-- Task description --
Write out every record below exactly, so that nothing differs from what is shown.
┌─ Provided data
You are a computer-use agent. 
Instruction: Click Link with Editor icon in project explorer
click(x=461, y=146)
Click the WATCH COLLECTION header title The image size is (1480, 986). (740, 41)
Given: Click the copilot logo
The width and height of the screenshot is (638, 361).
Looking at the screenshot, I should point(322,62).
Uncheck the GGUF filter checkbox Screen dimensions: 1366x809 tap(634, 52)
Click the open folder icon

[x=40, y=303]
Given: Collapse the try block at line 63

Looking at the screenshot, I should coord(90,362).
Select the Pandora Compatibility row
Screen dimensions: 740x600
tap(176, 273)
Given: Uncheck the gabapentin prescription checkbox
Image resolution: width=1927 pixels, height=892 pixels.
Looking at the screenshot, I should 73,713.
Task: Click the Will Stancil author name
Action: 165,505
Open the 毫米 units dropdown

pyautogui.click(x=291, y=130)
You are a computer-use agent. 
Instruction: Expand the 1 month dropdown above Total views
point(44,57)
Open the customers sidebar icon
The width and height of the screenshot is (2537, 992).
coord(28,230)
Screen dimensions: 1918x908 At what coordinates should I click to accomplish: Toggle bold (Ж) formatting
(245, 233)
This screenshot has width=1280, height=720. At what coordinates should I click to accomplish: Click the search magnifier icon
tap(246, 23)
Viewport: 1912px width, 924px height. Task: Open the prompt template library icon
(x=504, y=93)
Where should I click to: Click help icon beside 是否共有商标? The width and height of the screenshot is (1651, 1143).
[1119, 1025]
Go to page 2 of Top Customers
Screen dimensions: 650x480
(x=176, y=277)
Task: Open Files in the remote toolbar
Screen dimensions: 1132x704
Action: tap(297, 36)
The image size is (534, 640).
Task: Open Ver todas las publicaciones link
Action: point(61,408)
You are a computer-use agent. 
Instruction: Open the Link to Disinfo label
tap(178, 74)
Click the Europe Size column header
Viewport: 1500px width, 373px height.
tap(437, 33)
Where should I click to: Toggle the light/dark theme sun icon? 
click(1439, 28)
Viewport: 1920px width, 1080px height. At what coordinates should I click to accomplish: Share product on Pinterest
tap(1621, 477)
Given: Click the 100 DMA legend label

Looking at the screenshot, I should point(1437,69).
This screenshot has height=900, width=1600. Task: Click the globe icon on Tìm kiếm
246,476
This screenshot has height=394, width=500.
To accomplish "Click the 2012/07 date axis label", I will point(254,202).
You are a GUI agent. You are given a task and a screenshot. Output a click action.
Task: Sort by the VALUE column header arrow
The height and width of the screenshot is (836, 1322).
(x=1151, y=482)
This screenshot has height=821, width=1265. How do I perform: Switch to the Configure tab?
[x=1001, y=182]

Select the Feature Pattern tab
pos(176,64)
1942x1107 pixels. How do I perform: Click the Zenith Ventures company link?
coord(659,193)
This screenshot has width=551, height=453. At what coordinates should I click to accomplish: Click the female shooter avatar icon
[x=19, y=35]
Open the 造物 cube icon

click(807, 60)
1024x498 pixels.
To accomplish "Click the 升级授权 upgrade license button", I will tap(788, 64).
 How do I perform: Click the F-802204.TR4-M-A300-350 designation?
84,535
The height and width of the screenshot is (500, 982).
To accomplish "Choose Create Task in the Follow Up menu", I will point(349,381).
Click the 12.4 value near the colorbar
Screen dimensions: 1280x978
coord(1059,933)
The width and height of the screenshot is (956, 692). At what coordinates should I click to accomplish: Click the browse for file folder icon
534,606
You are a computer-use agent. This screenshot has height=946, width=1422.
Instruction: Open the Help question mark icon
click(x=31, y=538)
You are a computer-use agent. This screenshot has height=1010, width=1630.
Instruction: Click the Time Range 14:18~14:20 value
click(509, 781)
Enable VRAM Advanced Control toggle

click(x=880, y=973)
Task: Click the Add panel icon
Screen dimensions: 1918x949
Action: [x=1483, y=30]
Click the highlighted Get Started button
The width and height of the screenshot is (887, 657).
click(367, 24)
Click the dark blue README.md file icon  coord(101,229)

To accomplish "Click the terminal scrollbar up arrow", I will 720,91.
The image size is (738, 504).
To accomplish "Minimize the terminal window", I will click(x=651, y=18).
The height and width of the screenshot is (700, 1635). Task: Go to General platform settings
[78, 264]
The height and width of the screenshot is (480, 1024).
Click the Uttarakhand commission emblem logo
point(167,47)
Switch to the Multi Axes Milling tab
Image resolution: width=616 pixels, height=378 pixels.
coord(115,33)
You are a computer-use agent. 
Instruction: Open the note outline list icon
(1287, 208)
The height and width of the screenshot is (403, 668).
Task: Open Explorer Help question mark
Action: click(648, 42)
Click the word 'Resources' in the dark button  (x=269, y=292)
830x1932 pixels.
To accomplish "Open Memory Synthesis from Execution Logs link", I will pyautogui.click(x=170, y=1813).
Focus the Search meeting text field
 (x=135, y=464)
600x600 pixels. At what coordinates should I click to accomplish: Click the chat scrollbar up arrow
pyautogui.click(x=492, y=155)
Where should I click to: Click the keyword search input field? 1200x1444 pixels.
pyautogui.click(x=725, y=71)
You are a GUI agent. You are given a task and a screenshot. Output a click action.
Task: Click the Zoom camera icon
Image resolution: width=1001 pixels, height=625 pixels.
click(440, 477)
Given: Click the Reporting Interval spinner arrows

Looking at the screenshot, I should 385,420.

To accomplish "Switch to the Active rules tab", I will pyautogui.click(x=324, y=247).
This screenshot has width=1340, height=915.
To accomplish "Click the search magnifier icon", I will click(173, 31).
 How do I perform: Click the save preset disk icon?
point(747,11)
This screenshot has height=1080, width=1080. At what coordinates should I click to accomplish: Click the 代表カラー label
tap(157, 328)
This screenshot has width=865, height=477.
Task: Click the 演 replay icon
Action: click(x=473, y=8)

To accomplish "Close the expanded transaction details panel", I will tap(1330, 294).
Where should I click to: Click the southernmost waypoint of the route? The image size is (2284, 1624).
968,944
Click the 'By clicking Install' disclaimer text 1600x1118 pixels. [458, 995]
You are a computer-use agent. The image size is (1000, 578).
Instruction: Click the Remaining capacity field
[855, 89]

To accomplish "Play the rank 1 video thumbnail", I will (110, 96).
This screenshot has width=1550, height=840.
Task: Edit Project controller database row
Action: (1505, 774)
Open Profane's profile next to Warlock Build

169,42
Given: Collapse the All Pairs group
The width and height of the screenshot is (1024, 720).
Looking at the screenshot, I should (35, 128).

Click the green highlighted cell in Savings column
└─
-- Answer to the exercise --
You are a computer-use agent. 
Instruction: Click Link with Editor icon in project explorer
click(x=461, y=146)
Click the WATCH COLLECTION header title The image size is (1480, 986). (740, 41)
Given: Click the copilot logo
The width and height of the screenshot is (638, 361).
Looking at the screenshot, I should point(322,62).
Uncheck the GGUF filter checkbox Screen dimensions: 1366x809 tap(634, 52)
Click the open folder icon

[x=40, y=303]
Given: Collapse the try block at line 63

Looking at the screenshot, I should coord(90,362).
Select the Pandora Compatibility row
Screen dimensions: 740x600
tap(176, 273)
Given: Uncheck the gabapentin prescription checkbox
Image resolution: width=1927 pixels, height=892 pixels.
Looking at the screenshot, I should 73,713.
Task: Click the Will Stancil author name
Action: 165,505
Open the 毫米 units dropdown

pyautogui.click(x=291, y=130)
You are a computer-use agent. 
Instruction: Expand the 1 month dropdown above Total views
point(44,57)
Open the customers sidebar icon
The width and height of the screenshot is (2537, 992).
coord(28,230)
Screen dimensions: 1918x908 At what coordinates should I click to accomplish: Toggle bold (Ж) formatting
(245, 233)
This screenshot has width=1280, height=720. At what coordinates should I click to accomplish: Click the search magnifier icon
tap(246, 23)
Viewport: 1912px width, 924px height. Task: Open the prompt template library icon
(x=504, y=93)
Where should I click to: Click help icon beside 是否共有商标? The width and height of the screenshot is (1651, 1143).
[1119, 1025]
Go to page 2 of Top Customers
Screen dimensions: 650x480
(x=176, y=277)
Task: Open Files in the remote toolbar
Screen dimensions: 1132x704
Action: tap(297, 36)
The image size is (534, 640).
Task: Open Ver todas las publicaciones link
Action: point(61,408)
You are a computer-use agent. 
Instruction: Open the Link to Disinfo label
tap(178, 74)
Click the Europe Size column header
Viewport: 1500px width, 373px height.
tap(437, 33)
Where should I click to: Toggle the light/dark theme sun icon? 
click(1439, 28)
Viewport: 1920px width, 1080px height. At what coordinates should I click to accomplish: Share product on Pinterest
tap(1621, 477)
Given: Click the 100 DMA legend label

Looking at the screenshot, I should point(1437,69).
This screenshot has height=900, width=1600. Task: Click the globe icon on Tìm kiếm
246,476
This screenshot has height=394, width=500.
To accomplish "Click the 2012/07 date axis label", I will point(254,202).
You are a GUI agent. You are given a task and a screenshot. Output a click action.
Task: Sort by the VALUE column header arrow
The height and width of the screenshot is (836, 1322).
(x=1151, y=482)
This screenshot has height=821, width=1265. How do I perform: Switch to the Configure tab?
[x=1001, y=182]

Select the Feature Pattern tab
pos(176,64)
1942x1107 pixels. How do I perform: Click the Zenith Ventures company link?
coord(659,193)
This screenshot has width=551, height=453. At what coordinates should I click to accomplish: Click the female shooter avatar icon
[x=19, y=35]
Open the 造物 cube icon

click(807, 60)
1024x498 pixels.
To accomplish "Click the 升级授权 upgrade license button", I will tap(788, 64).
 How do I perform: Click the F-802204.TR4-M-A300-350 designation?
84,535
The height and width of the screenshot is (500, 982).
To accomplish "Choose Create Task in the Follow Up menu", I will point(349,381).
Click the 12.4 value near the colorbar
Screen dimensions: 1280x978
coord(1059,933)
The width and height of the screenshot is (956, 692). At what coordinates should I click to accomplish: Click the browse for file folder icon
534,606
You are a computer-use agent. This screenshot has height=946, width=1422.
Instruction: Open the Help question mark icon
click(x=31, y=538)
You are a computer-use agent. This screenshot has height=1010, width=1630.
Instruction: Click the Time Range 14:18~14:20 value
click(509, 781)
Enable VRAM Advanced Control toggle

click(x=880, y=973)
Task: Click the Add panel icon
Screen dimensions: 1918x949
Action: [x=1483, y=30]
Click the highlighted Get Started button
The width and height of the screenshot is (887, 657).
click(367, 24)
Click the dark blue README.md file icon  coord(101,229)

To accomplish "Click the terminal scrollbar up arrow", I will 720,91.
The image size is (738, 504).
To accomplish "Minimize the terminal window", I will click(x=651, y=18).
The height and width of the screenshot is (700, 1635). Task: Go to General platform settings
[78, 264]
The height and width of the screenshot is (480, 1024).
Click the Uttarakhand commission emblem logo
point(167,47)
Switch to the Multi Axes Milling tab
Image resolution: width=616 pixels, height=378 pixels.
coord(115,33)
You are a computer-use agent. 
Instruction: Open the note outline list icon
(1287, 208)
The height and width of the screenshot is (403, 668).
Task: Open Explorer Help question mark
Action: click(648, 42)
Click the word 'Resources' in the dark button  (x=269, y=292)
830x1932 pixels.
To accomplish "Open Memory Synthesis from Execution Logs link", I will pyautogui.click(x=170, y=1813).
Focus the Search meeting text field
 (x=135, y=464)
600x600 pixels. At what coordinates should I click to accomplish: Click the chat scrollbar up arrow
pyautogui.click(x=492, y=155)
Where should I click to: Click the keyword search input field? 1200x1444 pixels.
pyautogui.click(x=725, y=71)
You are a GUI agent. You are given a task and a screenshot. Output a click action.
Task: Click the Zoom camera icon
Image resolution: width=1001 pixels, height=625 pixels.
click(440, 477)
Given: Click the Reporting Interval spinner arrows

Looking at the screenshot, I should 385,420.

To accomplish "Switch to the Active rules tab", I will pyautogui.click(x=324, y=247).
This screenshot has width=1340, height=915.
To accomplish "Click the search magnifier icon", I will click(173, 31).
 How do I perform: Click the save preset disk icon?
point(747,11)
This screenshot has height=1080, width=1080. At what coordinates should I click to accomplish: Click the 代表カラー label
tap(157, 328)
This screenshot has width=865, height=477.
Task: Click the 演 replay icon
Action: click(x=473, y=8)

To accomplish "Close the expanded transaction details panel", I will tap(1330, 294).
Where should I click to: Click the southernmost waypoint of the route? The image size is (2284, 1624).
968,944
Click the 'By clicking Install' disclaimer text 1600x1118 pixels. [458, 995]
You are a computer-use agent. The image size is (1000, 578).
Instruction: Click the Remaining capacity field
[855, 89]

To accomplish "Play the rank 1 video thumbnail", I will (110, 96).
This screenshot has width=1550, height=840.
Task: Edit Project controller database row
Action: (1505, 774)
Open Profane's profile next to Warlock Build

169,42
Given: Collapse the All Pairs group
The width and height of the screenshot is (1024, 720).
Looking at the screenshot, I should (35, 128).

Click the green highlighted cell in Savings column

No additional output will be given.